── EXCERPT

For years, the Canadian art world was unrepresentative of the country: the work of white artists, mostly men, amassed in art collections and on museum walls.

But those works don’t reflect the makeup of Canada or exemplify the wide array of art being created by non-white, non-male artists

A new exhibition at the Canada Council for the Arts space on Elgin Street in Ottawa called Looking the World in the Face sheds that one-dimensional view.

It is filled with faces of people and figures who are often so-called “otherized,” says curator Amin Alsaden.

The exhibition begins with a piece by Norval Morriseau and moves chronologically to works by other artists produced in the past year.

Indigenous artists represent around a third of the exhibition, including Inuit artists and artists from a diversity of First Nations.

“I think it speaks to the presence of Indigenous artists in Canadian art,” Amy Jenkins, head of the Canada Council’s Art Bank, says.

The art is varied and diverse based on each artist’s cultural tradition and experiences. The works span from Haida masks to powwow dancers, and from South Asian children on a paper route to a Black woman donning a mask made of tropical fruit.

“You’re looking at a microcosm of the complexity and diversity of the world,” Alsaden told Canada’s National Observer.

In Looking the World in the Face, curator Amin Alsaden centres Indigenous and "otherized" artists as a statement of defiance.

Barry Ace, an Ottawa-based artist and debendaagzijig (citizen) of M’Chigeeng First Nation, is one of those artists in the exhibition.

────
── DATA

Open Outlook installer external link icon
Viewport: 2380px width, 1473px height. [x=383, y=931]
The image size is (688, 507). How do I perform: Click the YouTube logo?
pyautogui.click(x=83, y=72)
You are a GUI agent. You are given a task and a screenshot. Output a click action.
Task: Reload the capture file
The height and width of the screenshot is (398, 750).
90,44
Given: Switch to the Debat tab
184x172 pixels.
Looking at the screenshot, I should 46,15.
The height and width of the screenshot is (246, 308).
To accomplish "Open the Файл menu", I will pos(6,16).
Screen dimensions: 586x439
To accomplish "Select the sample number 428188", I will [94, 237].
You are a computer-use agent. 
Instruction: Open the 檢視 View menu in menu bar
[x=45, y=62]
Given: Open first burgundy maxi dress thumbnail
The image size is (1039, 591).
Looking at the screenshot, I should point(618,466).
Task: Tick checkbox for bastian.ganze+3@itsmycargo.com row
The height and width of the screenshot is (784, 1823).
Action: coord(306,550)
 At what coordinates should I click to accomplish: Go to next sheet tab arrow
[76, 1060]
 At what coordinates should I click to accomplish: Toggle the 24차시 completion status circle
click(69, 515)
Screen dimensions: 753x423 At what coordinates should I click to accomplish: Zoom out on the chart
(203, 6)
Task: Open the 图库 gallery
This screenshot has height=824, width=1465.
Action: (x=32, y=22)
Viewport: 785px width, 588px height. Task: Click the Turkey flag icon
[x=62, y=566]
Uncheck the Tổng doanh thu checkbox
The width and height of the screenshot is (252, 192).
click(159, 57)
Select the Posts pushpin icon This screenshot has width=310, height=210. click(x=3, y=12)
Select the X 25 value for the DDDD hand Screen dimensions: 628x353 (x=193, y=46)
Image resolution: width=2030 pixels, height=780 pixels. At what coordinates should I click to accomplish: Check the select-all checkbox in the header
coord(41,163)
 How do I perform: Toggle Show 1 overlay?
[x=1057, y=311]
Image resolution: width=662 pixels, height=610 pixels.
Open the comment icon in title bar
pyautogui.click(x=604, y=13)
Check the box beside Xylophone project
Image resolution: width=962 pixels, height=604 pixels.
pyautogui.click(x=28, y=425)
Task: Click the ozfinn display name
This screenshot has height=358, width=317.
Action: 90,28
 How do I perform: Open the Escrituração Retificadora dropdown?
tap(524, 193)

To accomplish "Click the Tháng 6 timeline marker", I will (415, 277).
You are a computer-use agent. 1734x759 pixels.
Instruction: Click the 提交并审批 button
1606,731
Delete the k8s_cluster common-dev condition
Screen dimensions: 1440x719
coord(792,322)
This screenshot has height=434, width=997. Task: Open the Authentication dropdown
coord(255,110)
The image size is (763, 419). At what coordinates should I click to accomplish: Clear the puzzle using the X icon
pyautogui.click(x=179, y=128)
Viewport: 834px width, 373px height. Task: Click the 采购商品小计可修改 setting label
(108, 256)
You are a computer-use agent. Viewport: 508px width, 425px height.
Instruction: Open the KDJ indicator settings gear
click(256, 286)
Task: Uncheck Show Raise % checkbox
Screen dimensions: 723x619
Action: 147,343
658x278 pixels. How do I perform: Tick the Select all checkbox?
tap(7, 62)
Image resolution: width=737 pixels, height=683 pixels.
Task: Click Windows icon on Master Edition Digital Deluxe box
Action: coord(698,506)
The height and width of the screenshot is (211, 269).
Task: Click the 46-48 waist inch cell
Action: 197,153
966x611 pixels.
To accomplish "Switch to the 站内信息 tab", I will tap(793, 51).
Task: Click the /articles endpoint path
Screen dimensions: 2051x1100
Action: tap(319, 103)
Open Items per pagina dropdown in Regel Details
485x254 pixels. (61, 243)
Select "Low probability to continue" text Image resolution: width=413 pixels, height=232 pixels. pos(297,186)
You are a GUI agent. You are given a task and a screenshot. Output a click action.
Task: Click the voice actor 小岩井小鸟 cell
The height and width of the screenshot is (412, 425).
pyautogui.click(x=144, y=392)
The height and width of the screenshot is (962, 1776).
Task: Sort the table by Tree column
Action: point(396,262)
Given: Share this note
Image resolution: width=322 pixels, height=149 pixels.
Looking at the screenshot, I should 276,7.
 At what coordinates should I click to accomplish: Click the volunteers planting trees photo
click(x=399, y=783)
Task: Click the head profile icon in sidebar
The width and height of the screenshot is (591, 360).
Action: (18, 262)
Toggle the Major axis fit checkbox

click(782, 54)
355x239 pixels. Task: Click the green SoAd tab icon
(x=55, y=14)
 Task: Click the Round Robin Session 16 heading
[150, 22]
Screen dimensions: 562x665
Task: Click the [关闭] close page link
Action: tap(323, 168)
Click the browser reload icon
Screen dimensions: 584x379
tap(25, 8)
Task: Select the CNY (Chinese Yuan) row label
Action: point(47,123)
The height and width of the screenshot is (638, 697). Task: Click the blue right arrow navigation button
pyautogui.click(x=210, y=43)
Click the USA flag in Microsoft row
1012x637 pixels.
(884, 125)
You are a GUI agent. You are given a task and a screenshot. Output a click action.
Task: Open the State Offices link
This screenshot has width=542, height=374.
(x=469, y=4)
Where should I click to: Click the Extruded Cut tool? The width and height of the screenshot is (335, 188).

────

» **PROBLEM SET**:
1. According to the exhibition article, whose piece opens the show?
2. Resume the exhibition article from the point where it ends.

» **RESPONSES FOR EACH TASK**:
1. The exhibition opens with a piece by Norval Morriseau.

2.
His canvas Cashing In is part of a series called Super Phat Nish. It features his character Super Phat Nish standing in for Batman and explaining pop culture’s never-ending consumerism to Robin.

Anishinaabe (Odawa) artist Barry Ace inverts stereotypes of Indigenous Peoples to diffuse them in his series Super Phat Nish. Photo courtesy of Barry Ace

Done in the mid-2000s, the series is a play on pop art, reminiscent of Andy Warhol’s work on consumer culture. It was born of a time when Ace was working directly with Indigenous youth in southern Manitoba.

“I really felt at that particular time [that] a lot Indigenous youth, especially urban Indigenous youth, did not have the opportunity to see themselves reflected in pop culture,” Ace says.

The work, centres the character of Super Phat Nish on canvases, old-fashioned butter boxes depicting a Pocahontas stand-in, and finger skateboards with braided, shirtless skateboarders on decals.

It’s a subversive work that plays on and reappropriates harmful stereotypes, Ace says.

Barry Ace's canvas Cashing In makes Indigenous youth visible in popular culture. Photo courtesy of Canada Council for the Arts

The series uses street vernacular, stereotypes and the historical stories of Nanabush, an Anishinaabe trickster, he says.

“Using these stereotypes is a way of diffusing them in a way.”

The exhibition as a whole allows for a conversation between the artists and a diversity of artists pushed to the margins, Alsaden says.

Each work is a demand for these faces to be seen on their own terms, Alsaden adds.

“It dawned on me that being seen and acknowledged can be the first step towards belonging, and a foundation for equality,” Alsaden writes in his curatorial essay.

Amy Jenkins speaking at the opening of the exhibition. Photo courtesy of the Canada Council for the Arts

“But when certain society members are marginalized and even oppressed, insisting on being seen becomes an act of defiance,” he adds.

Alsaden approached many of the artists and had them write their labels for their pieces, ensuring the artist’s self-possession of their work.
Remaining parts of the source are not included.